1. Two freshwater caddis larvae, L. stigma and A. nervosa, drink and regurgitate large quantities of salt water at frequent intervals. Drinking is not controlled, and larvae may drink an amount equivalent to 50% of the body weight per day. The gut wall is adversely affected by salt water and exosmosis occurs across the gut wall.

2. L. affinis larvae drink only small quantities of salt water. Drinking is strictly controlled, and the intake is roughly equivalent to 3-7% of the body weight per day over a wide range of external salt concentrations. The gut wall is not affected by high salt concentrations; regurgitation and exosmosis do not normally occur.

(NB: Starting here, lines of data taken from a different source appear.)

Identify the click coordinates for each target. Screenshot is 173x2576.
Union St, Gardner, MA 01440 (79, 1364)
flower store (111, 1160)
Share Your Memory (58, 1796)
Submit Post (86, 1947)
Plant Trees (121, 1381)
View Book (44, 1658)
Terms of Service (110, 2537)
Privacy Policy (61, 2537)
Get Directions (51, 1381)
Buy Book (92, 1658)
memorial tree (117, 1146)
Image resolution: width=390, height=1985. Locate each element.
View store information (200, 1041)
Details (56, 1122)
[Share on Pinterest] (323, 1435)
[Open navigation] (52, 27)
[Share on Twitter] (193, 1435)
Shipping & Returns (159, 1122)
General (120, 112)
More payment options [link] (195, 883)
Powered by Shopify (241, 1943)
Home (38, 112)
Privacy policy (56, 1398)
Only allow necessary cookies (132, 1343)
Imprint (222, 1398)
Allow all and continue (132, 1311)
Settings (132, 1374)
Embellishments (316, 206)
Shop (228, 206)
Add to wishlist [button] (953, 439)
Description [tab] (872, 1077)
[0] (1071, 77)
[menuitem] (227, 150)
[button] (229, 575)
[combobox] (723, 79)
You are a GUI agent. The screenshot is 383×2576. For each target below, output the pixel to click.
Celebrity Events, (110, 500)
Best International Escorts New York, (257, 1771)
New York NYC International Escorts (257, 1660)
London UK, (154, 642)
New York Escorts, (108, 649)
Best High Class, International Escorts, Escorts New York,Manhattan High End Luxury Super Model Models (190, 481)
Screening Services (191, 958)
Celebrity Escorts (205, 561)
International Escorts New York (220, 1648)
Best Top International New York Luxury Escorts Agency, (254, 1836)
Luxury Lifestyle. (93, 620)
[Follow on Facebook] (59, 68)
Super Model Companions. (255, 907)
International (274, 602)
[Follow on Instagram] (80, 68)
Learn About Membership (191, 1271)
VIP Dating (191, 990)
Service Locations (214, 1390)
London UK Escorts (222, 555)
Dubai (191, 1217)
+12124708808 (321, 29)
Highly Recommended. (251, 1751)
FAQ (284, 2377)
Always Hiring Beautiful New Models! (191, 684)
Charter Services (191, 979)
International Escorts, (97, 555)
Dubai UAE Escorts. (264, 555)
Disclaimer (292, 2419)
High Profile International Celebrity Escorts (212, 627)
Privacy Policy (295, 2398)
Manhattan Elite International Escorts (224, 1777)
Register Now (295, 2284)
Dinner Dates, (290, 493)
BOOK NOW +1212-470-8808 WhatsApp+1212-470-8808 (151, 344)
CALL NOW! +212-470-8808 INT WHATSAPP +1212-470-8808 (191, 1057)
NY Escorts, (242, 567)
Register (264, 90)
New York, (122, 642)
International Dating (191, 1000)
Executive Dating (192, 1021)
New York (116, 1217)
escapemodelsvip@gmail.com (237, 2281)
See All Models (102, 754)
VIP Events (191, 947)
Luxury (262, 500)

3. In the freshwater caddises the rate of rectal fluid production is approximately equivalent to 7% of the body weight per day. Rectal fluid is not produced at high external salt concentrations.

4. L. affinis larvae continue to produce rectal fluid at very high external salt concentrations. The daily output is probably roughly equivalent to the daily intake of salt water by drinking.

5. The osmoregulatory mechanism in L. affinis larvae and other salt-water insects is discussed. It is suggested that controlled drinking forms an important part of this mechanism, together with the ability of the gut wall to withstand exposure to high salt concentrations and the ability to elaborate rectal fluid hyper-osmotic to the external medium.